PROBLEM REQUIREMENTS:
Update everything from the start of the listing down to the line containing "pos(329,456)", replacing "Device Manager" with "Task Manager" and leaving the rest unchanged.

Entries on target coordinates
— Begin —

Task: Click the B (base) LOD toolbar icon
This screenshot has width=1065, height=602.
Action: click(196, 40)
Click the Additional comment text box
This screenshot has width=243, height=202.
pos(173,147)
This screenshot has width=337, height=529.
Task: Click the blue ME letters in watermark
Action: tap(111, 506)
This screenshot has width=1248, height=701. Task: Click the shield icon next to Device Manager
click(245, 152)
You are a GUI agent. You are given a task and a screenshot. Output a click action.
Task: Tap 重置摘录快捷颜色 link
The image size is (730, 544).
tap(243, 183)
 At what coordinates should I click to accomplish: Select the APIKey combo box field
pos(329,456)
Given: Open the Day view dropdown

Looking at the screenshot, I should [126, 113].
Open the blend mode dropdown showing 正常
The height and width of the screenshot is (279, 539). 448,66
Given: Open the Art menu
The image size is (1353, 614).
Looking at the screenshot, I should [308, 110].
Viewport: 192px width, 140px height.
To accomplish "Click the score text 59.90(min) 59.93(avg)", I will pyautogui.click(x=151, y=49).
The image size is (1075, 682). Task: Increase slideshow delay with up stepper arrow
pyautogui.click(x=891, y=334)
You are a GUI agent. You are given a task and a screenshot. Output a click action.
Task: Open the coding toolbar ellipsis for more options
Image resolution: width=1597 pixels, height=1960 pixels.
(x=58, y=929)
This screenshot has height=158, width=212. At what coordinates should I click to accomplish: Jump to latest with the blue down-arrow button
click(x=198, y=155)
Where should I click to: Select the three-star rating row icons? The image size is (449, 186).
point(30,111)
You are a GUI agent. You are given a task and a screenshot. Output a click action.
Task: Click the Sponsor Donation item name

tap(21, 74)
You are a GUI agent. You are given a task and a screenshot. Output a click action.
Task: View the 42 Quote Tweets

— End —

ANSWER IN FULL:
Task: Click the B (base) LOD toolbar icon
This screenshot has width=1065, height=602.
Action: click(196, 40)
Click the Additional comment text box
This screenshot has width=243, height=202.
pos(173,147)
This screenshot has width=337, height=529.
Task: Click the blue ME letters in watermark
Action: tap(111, 506)
This screenshot has width=1248, height=701. Task: Click the shield icon next to Task Manager
click(245, 152)
You are a GUI agent. You are given a task and a screenshot. Output a click action.
Task: Tap 重置摘录快捷颜色 link
The image size is (730, 544).
tap(243, 183)
 At what coordinates should I click to accomplish: Select the APIKey combo box field
pos(329,456)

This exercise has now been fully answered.